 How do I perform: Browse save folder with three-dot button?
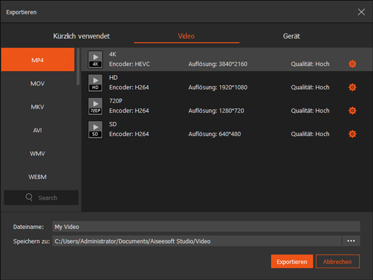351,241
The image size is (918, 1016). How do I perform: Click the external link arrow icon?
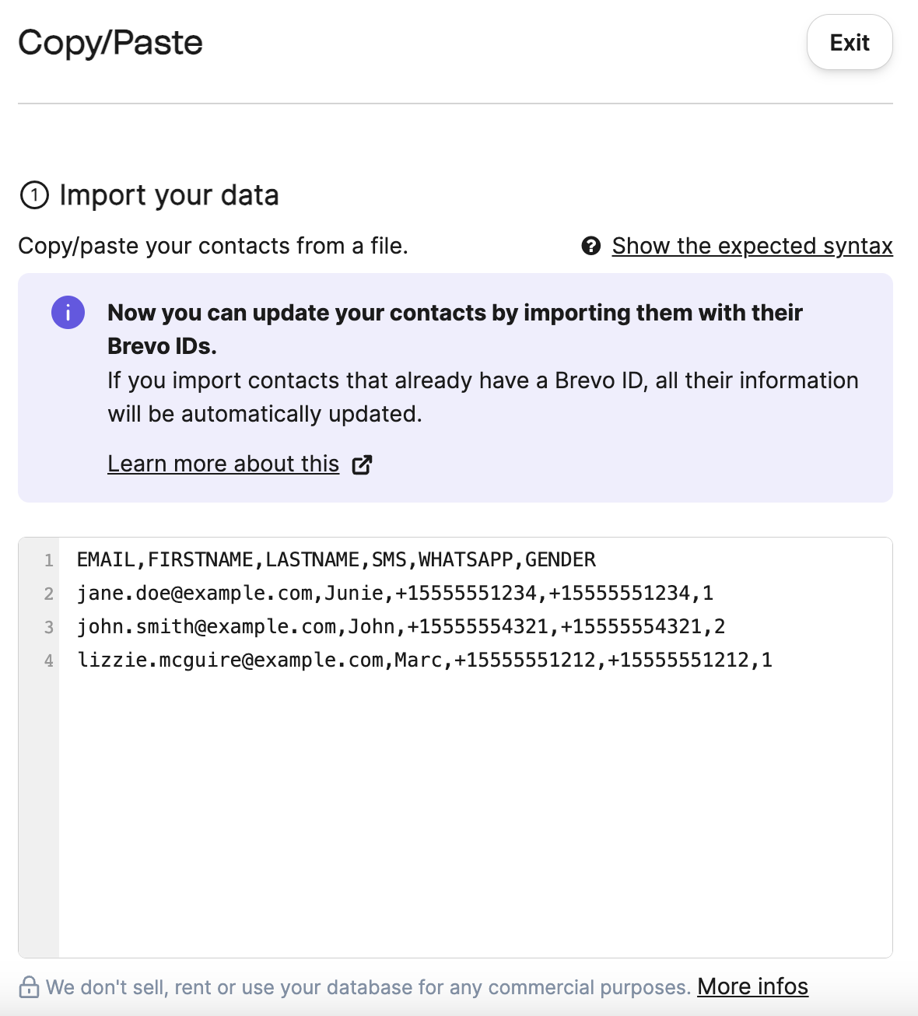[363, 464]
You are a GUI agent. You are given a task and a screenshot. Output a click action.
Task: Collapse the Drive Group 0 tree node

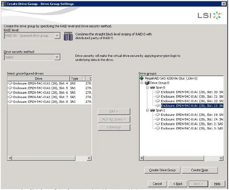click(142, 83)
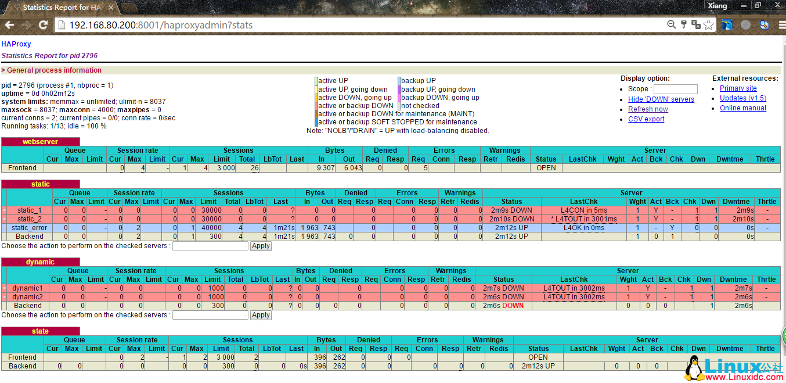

Problem: Please give again only those lines that run from the one containing "You are a GUI" through the final line of the listing, both included, exactly as written and without pictures.

Result:
You are a GUI agent. You are given a task and a screenshot. Output a click action.
Task: Collapse the Drive Group 0 tree node

click(142, 83)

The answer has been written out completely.